Unbalanced M1/M2 Phenotype of Peripheral Blood Monocytes in Obese Diabetic Patients: Effect of pioglitazone

The monocyte-macrophage system exists in at least two distinct phenotypes of differentiation: proinflammatory (M1) and anti-inflammatory (M2) (1,2). Macrophages, when infiltrated into obese adipose tissue, exhibit a phenotypic switch from M2 to M1 polarization, thereby contributing to obesity-induced adipose tissue inflammation and insulin resistance (1). Expression of both M1 and M2 markers is detected in circulating peripheral blood mononuclear cells as well as in atherosclerotic plaques (3). However, there have been no detailed studies on the M1/M2 phenotype of monocytes and their association with cardiovascular risks in obese subjects with type 2 diabetes. On the other hand, we demonstrated that pioglitazone, a thiazolidinedione class of insulin sensitizer, exerts an antiatherogenic effect independent of its antidiabetic effect (4). Here, we investigated the M1/M2 phenotype of peripheral blood monocytes and pulse wave velocity (PWV), an established index of arterial stiffness, and also the effect of pioglitazone in obese diabetic patients.

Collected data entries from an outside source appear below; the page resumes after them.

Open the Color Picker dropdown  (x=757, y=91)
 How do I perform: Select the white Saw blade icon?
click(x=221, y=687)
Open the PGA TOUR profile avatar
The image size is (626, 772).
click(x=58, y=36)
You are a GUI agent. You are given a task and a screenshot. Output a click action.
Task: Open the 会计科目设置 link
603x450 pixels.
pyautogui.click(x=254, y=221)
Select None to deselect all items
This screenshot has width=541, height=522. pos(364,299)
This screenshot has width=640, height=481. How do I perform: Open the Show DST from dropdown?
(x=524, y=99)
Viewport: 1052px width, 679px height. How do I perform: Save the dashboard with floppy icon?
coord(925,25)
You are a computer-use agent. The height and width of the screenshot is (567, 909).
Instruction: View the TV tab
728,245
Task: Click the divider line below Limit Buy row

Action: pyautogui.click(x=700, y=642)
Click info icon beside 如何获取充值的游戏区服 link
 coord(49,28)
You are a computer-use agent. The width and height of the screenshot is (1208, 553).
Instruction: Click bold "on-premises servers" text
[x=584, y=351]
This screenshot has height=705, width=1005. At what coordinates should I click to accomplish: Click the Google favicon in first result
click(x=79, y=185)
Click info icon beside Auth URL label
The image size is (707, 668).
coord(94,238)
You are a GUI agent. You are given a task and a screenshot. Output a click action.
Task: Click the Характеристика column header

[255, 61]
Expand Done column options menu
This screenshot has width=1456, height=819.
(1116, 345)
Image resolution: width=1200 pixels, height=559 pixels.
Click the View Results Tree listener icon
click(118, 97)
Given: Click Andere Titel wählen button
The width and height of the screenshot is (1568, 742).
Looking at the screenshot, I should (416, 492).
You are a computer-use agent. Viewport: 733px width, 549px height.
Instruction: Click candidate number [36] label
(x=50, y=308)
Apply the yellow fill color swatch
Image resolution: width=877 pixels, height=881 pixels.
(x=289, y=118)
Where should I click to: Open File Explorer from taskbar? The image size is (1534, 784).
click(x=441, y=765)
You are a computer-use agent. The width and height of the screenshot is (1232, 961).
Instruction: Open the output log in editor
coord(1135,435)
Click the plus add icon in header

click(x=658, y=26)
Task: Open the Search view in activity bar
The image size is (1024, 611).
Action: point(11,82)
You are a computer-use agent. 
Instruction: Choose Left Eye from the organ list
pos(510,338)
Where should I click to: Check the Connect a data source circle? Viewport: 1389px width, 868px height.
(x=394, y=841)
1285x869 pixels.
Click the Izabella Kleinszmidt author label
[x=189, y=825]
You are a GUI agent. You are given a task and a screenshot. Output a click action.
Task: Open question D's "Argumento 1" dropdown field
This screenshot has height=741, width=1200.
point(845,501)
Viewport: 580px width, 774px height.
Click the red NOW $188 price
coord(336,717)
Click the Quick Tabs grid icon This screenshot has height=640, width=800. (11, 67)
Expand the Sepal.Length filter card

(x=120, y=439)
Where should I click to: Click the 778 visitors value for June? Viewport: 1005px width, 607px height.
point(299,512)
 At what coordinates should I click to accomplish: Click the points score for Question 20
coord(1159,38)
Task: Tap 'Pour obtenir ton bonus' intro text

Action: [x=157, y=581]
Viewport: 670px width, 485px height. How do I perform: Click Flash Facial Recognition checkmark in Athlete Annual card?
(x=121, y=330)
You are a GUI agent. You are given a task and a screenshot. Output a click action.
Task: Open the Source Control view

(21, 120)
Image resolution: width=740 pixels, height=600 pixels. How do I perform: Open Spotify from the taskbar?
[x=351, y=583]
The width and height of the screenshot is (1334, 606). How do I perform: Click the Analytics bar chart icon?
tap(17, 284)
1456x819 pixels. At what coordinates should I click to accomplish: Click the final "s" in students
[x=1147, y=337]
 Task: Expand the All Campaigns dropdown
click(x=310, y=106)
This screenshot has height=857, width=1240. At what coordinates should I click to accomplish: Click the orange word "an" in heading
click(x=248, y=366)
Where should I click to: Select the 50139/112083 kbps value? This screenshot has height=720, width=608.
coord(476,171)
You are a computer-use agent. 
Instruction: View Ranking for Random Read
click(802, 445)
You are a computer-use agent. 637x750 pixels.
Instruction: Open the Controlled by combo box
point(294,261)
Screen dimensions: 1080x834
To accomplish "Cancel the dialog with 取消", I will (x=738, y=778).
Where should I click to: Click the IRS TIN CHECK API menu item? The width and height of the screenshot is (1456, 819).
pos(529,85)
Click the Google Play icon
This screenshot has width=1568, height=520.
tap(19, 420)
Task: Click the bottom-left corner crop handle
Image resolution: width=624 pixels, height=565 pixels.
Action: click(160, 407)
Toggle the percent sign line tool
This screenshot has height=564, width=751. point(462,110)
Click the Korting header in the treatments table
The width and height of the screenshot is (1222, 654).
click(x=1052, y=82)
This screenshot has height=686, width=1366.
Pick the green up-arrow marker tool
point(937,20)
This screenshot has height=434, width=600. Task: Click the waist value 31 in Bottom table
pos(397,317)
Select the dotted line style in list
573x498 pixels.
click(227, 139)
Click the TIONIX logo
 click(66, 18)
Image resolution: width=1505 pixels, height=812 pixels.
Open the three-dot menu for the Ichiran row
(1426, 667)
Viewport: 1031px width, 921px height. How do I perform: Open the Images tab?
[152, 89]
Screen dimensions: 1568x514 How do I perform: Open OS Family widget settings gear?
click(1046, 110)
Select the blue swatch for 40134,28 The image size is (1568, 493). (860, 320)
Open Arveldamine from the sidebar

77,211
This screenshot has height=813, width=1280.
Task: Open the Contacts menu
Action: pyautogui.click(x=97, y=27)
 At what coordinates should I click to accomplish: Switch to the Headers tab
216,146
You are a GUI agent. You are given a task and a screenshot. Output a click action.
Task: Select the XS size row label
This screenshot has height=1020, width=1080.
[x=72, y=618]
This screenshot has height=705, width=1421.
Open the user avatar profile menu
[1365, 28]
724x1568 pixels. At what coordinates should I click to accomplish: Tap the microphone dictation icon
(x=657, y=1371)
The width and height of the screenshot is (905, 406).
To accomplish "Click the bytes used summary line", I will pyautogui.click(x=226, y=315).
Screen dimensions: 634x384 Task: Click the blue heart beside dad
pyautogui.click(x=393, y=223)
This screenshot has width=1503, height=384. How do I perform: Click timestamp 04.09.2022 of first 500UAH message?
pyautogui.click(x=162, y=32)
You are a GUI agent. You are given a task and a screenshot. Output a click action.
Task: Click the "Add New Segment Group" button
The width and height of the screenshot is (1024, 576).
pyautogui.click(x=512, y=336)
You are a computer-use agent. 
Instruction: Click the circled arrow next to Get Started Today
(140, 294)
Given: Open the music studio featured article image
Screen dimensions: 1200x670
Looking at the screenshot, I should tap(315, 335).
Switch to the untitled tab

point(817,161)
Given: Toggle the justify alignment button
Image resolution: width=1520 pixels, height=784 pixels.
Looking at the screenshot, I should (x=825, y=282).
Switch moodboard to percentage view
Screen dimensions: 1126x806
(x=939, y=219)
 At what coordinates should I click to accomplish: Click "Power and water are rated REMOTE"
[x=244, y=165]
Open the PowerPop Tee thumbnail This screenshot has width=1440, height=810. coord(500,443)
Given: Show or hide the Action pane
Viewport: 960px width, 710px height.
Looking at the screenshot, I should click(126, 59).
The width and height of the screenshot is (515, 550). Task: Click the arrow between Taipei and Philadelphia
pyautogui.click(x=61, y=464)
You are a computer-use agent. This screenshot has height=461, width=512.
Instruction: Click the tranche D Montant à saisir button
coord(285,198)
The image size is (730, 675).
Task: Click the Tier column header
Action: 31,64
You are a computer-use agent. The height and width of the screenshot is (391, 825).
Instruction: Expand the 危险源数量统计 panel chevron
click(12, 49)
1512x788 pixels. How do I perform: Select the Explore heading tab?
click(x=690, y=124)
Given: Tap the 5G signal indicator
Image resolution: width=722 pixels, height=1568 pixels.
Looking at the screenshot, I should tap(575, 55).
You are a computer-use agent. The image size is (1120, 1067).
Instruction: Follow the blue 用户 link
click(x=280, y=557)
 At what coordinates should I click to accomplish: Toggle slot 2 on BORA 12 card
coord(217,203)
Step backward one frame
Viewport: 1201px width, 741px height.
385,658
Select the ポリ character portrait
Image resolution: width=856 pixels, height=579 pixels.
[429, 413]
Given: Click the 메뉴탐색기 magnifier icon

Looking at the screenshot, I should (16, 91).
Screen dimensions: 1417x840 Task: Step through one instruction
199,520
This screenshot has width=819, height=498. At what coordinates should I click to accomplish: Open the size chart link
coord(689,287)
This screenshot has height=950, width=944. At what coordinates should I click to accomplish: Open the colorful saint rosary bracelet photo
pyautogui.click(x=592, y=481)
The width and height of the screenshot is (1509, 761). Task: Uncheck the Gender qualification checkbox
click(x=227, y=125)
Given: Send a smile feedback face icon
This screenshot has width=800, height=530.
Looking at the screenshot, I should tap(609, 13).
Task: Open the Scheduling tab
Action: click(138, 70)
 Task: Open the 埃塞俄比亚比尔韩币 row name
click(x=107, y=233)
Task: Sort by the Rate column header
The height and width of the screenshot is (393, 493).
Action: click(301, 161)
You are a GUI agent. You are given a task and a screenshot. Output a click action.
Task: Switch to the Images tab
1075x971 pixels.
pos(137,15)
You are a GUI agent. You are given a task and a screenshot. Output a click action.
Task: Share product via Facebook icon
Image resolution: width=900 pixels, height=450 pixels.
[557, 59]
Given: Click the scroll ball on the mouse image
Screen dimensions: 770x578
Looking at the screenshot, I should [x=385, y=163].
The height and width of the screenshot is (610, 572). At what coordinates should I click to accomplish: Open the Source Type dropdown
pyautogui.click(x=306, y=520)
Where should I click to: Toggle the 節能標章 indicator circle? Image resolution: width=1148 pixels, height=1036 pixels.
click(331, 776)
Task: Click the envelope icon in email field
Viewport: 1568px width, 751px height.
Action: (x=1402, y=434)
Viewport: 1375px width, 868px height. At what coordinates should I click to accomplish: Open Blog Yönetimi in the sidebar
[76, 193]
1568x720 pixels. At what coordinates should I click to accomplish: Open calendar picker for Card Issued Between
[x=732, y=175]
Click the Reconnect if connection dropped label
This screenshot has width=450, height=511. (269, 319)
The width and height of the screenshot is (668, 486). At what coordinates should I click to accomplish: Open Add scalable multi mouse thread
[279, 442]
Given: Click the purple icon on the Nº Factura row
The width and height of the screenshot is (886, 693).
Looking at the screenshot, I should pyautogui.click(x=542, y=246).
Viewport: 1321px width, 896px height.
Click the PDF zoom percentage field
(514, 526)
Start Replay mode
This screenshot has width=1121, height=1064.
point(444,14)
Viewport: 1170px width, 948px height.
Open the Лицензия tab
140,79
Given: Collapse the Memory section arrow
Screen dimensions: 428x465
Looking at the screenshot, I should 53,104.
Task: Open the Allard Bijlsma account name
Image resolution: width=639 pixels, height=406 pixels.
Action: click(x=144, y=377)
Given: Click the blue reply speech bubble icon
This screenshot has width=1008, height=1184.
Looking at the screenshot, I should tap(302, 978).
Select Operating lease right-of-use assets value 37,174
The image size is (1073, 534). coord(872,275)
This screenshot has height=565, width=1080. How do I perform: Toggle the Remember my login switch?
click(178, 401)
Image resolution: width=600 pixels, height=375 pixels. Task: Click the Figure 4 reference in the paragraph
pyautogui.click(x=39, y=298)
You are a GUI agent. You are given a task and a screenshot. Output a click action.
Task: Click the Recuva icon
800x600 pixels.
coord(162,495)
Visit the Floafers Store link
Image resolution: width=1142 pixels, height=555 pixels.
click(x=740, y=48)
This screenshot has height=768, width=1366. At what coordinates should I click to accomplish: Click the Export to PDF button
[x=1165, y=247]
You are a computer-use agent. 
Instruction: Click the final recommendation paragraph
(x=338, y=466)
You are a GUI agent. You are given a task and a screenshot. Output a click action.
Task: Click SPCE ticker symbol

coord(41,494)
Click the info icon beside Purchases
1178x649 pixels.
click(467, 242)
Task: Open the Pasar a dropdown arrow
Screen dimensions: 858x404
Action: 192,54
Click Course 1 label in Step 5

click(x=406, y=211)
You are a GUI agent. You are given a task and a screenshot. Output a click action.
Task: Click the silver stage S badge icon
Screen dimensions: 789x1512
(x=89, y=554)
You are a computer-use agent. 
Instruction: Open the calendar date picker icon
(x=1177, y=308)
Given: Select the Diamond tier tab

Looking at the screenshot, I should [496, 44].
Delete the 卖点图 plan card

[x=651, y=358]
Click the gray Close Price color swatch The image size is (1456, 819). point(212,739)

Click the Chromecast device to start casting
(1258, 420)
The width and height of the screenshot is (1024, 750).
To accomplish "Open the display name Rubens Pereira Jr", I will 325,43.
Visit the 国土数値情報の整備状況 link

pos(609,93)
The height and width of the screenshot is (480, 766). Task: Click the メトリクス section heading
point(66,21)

A total of 161 subjects (95 men and 66 women, mean age 50.4 years), including 45 normal-weight control subjects, 62 obese nondiabetic patients, and 54 obese diabetic patients with or without pioglitazone treatment for 3 months (30 mg daily), were recruited in our clinic. Peripheral blood monocytes were prepared using magnetic-assisted cell sorting and flow cytometry with anti-CD14. Expression of M1/M2 markers was analyzed by real-time quantitative PCR method and flow cytometry. The number and percentage of CD14⁺ cells among peripheral blood monocytes from obese diabetic patients were significantly increased relative to those of control subjects (P < 0.05). The CD14⁺ cells from obese nondiabetic patients showed significantly higher expression of M1 markers, tumor necrosis factor-α, and interleukin (IL)-6 and lower expression of an M2 marker, IL-10, relative to control subjects (P < 0.01). This is consistent with a report that peripheral blood mononuclear cells in obesity are in an inflammatory state (5). In addition, expression of IL-10 and CD163 in CD14⁺ cells from obese diabetic patients was significantly decreased relative to that of obese nondiabetic patients (P < 0.01). Multivariate regression analysis showed that expression of tumor necrosis factor-α is independently associated with age and BMI and that expression of IL-6 is independently associated with BMI and LDL cholesterol (P < 0.01); expression of IL-10 was negatively and independently associated with diastolic blood pressure, A1C, and triglycerides, and expression of CD163 was negatively and independently associated with insulin concentration, A1C, and PWV (P < 0.05). Moreover, only age and CD163 were independently correlated with PWV (P < 0.05). Interestingly, 3-month treatment with pioglitazone significantly increased IL-10 and CD163 and decreased IL-6 (P < 0.05) in parallel with the improvement of fasting plasma glucose, A1C, insulin concentration, homeostasis model assessment-insulin resistance index, and PWV in obese diabetic patients. Further studies are required to elucidate more detailed characterization of monocyte subsets in obese diabetic patients and the resulting pathophysiological implication in cardiovascular diseases.

This study provides evidence that an unbalanced M1/M2 phenotype of peripheral blood monocytes is associated with metabolic disorder and arterial stiffness in obese type 2 diabetic patients. We also demonstrate that peroxisome proliferator–activated receptor-γ activation improves the unbalanced M1/M2 phenotype of monocytes in obese diabetic patients, which may contribute to its antiatherogenic effect.